Supplemental Figure 14 Density Plot of Read Counts (TPM) over Tfit Calls between replicates Read counts for
merged Tfit calls for PRO-LIG replicates. Counts are log(TPM) normalized to correct for depth. Very low read
count calls (TPM < .1) were excluded as likely false positives.
Supplemental Figure 15 Metagene of enhancers differentially captured in either GRO-LIG or GRO-CIRC libraries
Tfit calls across replicates and treatments were combined together using muMerge for both GRO-LIG and
GRO-CIRC libraries. Metagenes of calls that were differentially captured (as determined by DESeq, see also 4,
Materials and Methods) were generated for both GRO-CIRC (Top) and GRO-LIG (Bottom) Tfit calls. Reads counts
were normalized by CPM.
Supplemental Figure 16 Example enhancer region where libraries appear to disparately capture differential p53
enhancer activity. Darker colors represent transcription level in Nutlin-3a treated libraries, while lighter colors
represent levels found in DMSO-treated libraries. Read counts are normalized by CPM.
Supplemental Figure 17 Enrichment plot of GSEA results for GRO-LIG, PRO-LIG, and GRO-CIRC libraries Gene
region definitions were adjusted as per 5A. In spite of library variations, the HALLMARK_P53_PATHWAY (red) is
the strongest hit in all of our library comparisons.
Supplemental Figure 18 Overlap of GSEA p53 genes in GRO-LIG and PRO-LIG libraries. Analysis was performed
using counts over gene bodies (Left), and using a 5’ correction (Right), as in 5A (see also Materials and Methods).

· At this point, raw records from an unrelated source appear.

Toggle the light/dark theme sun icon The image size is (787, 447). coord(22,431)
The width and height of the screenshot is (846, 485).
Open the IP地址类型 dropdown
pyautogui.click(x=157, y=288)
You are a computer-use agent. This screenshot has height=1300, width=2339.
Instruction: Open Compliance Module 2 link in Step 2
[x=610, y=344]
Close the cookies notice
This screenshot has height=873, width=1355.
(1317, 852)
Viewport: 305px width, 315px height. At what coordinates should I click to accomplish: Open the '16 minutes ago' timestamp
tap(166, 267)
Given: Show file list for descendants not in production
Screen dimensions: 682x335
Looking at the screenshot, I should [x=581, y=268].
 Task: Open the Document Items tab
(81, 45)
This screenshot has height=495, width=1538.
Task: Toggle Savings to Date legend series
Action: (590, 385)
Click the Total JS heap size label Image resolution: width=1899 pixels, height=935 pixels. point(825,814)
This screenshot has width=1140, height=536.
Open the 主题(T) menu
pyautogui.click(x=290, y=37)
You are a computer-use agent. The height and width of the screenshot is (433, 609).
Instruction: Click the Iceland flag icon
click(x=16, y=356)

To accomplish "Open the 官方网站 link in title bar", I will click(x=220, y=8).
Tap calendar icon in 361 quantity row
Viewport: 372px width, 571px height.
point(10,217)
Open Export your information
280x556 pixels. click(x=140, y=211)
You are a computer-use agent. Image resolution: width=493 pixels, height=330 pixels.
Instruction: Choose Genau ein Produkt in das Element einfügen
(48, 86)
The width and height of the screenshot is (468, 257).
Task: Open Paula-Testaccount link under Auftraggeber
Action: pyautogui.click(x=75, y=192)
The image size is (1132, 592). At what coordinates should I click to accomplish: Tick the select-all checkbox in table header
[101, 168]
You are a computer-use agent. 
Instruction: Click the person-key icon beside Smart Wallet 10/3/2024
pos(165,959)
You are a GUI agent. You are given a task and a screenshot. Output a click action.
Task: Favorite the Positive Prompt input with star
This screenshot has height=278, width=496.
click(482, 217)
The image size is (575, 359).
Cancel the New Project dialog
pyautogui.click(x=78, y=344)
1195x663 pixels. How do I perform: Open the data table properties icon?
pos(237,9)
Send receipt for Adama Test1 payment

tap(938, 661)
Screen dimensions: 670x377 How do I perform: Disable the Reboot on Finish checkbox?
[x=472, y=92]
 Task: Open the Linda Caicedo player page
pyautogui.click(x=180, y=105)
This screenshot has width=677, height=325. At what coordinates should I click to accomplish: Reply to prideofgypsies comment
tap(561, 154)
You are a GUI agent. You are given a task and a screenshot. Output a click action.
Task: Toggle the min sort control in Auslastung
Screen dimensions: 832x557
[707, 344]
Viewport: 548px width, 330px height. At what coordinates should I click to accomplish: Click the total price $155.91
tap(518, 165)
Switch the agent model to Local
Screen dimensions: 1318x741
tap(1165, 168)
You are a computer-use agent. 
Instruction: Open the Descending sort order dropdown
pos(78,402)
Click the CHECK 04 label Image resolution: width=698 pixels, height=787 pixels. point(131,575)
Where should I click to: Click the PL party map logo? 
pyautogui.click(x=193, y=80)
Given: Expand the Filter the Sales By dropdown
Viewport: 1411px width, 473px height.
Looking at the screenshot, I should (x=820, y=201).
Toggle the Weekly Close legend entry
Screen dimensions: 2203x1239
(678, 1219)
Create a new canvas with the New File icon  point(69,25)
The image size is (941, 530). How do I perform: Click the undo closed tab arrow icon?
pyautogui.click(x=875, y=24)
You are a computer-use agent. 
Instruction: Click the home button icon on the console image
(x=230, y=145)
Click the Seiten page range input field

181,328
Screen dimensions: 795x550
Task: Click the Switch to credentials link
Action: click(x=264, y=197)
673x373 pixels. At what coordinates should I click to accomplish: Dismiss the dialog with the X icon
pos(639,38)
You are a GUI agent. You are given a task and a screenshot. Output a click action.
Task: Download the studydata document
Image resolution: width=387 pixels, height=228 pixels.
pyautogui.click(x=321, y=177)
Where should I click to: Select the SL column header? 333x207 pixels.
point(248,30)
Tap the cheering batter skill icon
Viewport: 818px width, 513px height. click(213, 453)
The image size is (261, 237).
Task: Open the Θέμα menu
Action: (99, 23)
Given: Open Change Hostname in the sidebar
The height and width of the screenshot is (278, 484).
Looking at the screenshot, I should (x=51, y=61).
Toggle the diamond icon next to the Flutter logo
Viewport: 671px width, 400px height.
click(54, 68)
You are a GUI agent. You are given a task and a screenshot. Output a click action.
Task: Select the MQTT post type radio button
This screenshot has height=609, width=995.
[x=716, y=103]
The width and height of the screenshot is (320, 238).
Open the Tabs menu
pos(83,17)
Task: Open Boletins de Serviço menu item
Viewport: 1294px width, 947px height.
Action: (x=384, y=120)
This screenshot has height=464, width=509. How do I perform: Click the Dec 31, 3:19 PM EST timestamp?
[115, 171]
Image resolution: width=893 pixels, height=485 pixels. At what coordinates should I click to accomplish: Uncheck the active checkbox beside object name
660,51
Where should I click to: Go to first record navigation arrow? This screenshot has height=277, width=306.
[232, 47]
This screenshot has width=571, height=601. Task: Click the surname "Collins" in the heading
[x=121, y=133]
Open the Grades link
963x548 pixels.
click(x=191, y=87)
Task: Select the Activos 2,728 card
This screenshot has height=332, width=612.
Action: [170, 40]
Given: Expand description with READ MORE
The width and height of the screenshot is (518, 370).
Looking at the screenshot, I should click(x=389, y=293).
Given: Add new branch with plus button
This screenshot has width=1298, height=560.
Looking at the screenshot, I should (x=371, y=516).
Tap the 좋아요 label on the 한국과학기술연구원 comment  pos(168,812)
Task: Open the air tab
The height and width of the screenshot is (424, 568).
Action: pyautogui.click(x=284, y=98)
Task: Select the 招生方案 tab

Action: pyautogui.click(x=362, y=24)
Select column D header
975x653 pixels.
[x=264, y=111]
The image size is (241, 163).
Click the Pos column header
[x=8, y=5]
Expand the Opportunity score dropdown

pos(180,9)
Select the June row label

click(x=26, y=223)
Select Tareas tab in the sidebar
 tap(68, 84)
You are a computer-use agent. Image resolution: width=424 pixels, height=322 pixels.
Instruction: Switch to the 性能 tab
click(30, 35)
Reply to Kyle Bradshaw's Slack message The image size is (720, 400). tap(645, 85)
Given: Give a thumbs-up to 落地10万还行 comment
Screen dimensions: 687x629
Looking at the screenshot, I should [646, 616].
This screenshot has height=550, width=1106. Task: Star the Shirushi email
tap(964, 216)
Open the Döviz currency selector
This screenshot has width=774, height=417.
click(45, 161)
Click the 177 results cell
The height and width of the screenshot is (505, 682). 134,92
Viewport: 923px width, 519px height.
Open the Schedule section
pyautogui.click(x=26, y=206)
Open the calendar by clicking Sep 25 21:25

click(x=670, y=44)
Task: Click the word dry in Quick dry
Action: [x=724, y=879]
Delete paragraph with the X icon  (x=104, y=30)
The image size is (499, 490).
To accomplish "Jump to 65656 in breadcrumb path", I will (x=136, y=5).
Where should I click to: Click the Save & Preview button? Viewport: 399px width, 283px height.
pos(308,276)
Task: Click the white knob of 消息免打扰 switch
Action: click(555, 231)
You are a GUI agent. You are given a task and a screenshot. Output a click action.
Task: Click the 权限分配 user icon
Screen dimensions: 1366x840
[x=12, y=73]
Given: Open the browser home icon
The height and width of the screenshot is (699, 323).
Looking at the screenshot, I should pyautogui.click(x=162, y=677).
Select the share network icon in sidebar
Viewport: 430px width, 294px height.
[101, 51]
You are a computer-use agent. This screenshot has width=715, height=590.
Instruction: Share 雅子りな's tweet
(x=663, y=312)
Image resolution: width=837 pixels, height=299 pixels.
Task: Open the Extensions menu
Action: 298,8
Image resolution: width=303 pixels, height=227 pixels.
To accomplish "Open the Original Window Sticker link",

Hunter et al. Page 21 of 21
Supplemental Figure 19 TFEA results for PRO-LIG libraries. Regions were combined by muMerge, as in Fig. 5. Red
dots indicate transcription factors belonging to the p53 family (TP53, TP63, TP73).
Supplemental Figure 20 Rank Differential of GRO-LIG and PRO-LIG enhancers. Ranks were determined within the
TFEA through DESeq2. p53 enhancers which were more than 2 SD away from the mean were considered to be
differentially captured in GRO-seq or PRO-seq.